Minoritaires Beware!

Mis à jour : 26 mai 2018

Mission : négocier le rachat d'une startup web par une plateforme vidéo


Le contexte

Une plateforme vidéo souhaitait acquérir la majorité du capital d'une startup web qui avait réussi à créer un actif, mais dont les actionnaires n'étaient plus désireux de continuer à financer le développement.

Nous sommes intervenus sur la structuration du schéma de reprise, ainsi que les négociations avec les actionnaires financiers de la startup.


Le problème

Quand tout se passe bien ou tout se passe mal, il est courant que les fondateurs d'une société, et ses actionnaires non-dirigeants, aient des intérêts alignés. Le problème, comme souvent, c'est la zone grise : il y a encore suffisamment de valeur pour qu'un nouvel actionnaire (souvent corporate) s'intéresse à l'actif, mais pas assez pour que les investisseurs actuels de la société continuent de la financer.

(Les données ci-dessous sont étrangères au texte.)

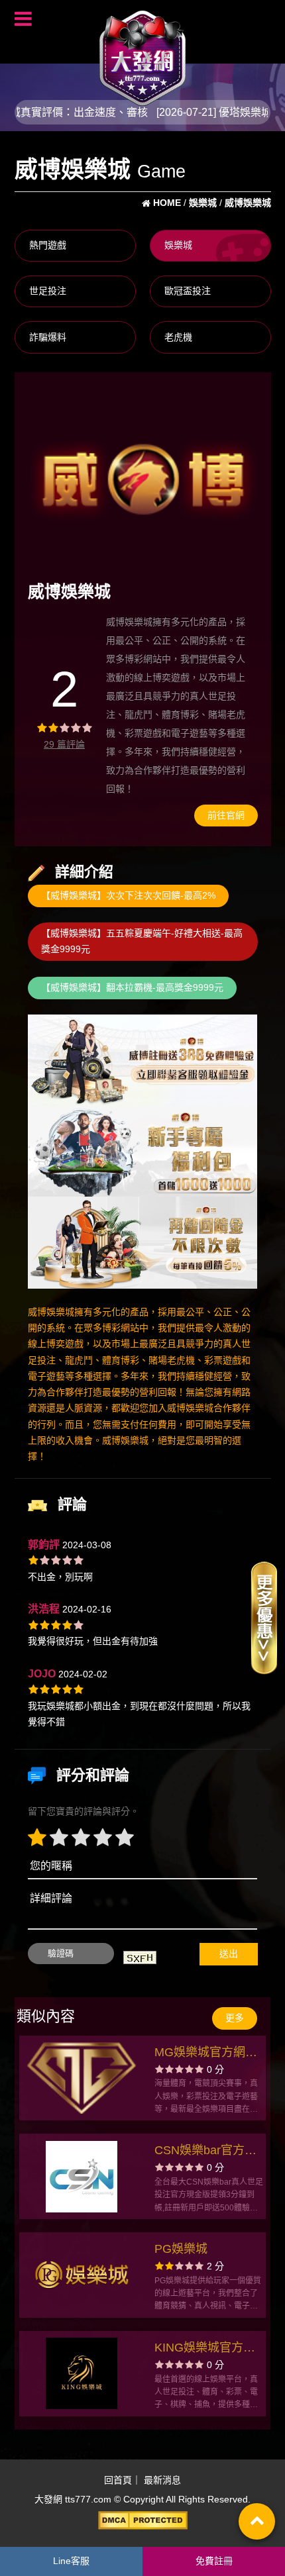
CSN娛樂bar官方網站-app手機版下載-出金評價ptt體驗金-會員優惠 (205, 2152)
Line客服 (71, 2560)
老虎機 (178, 337)
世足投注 (47, 290)
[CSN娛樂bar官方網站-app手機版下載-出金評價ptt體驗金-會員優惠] (81, 2176)
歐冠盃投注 (187, 290)
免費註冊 (214, 2560)
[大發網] (142, 52)
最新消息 (162, 2480)
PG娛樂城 (180, 2248)
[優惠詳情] (264, 1617)
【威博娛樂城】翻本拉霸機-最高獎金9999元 (132, 987)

Un désalignement d'intérêt naît alors graduellement au sein du capital : les fondateurs et dirigeants favorisent l'entrée d'un nouvel acteur à même de donner sa chance à l'entreprise ; mais les actionnaires minoritaires, nécessairement sortants (en une ou plusieurs fois), souhaitent, eux, maximiser les sommes qui leur seront versées.


En l'absence de processus compétitif sérieux, il est difficile pour ces derniers d'arriver à leurs fins : les investisseurs financiers peuvent difficilement s'opposer à une opération qui permet de sauver la société, sauf à prendre un risque de réputation, a minima.


Dans cette opération, nous avons cependant eu affaire à des actionnaires minoritaires qui n'étaient pas obligés de participer à l'opération, et qui ont considérablement ralenti le processus de rachat, dans le seul but d'optimiser les conditions qui les concernaient.


Notez que je ne leur jette pas la (première) pierre : il est toujours difficile de concevoir qu'on a perdu la mise initiale, d'autant qu'un repreneur s'est déclaré. Comme je l'ai dit ailleurs, c'est une position difficile que celle de minoritaire dans une startup.


La solution

Côté vendeur, la solution c'est de lancer une processus de reprise bien en amont des difficultés. Difficile en pratique, car l'entrepreneur est un(e) optimiste par nature. Si lui ou elle n'y croit pas, les autres n'y croiront pas non plus. L'un des moyens de faire est d'avoir mis en place des routines de reporting adéquates, notamment un plan de trésorerie à 12 mois (avec actualisation à M+2), afin d'anticiper le cash crunch.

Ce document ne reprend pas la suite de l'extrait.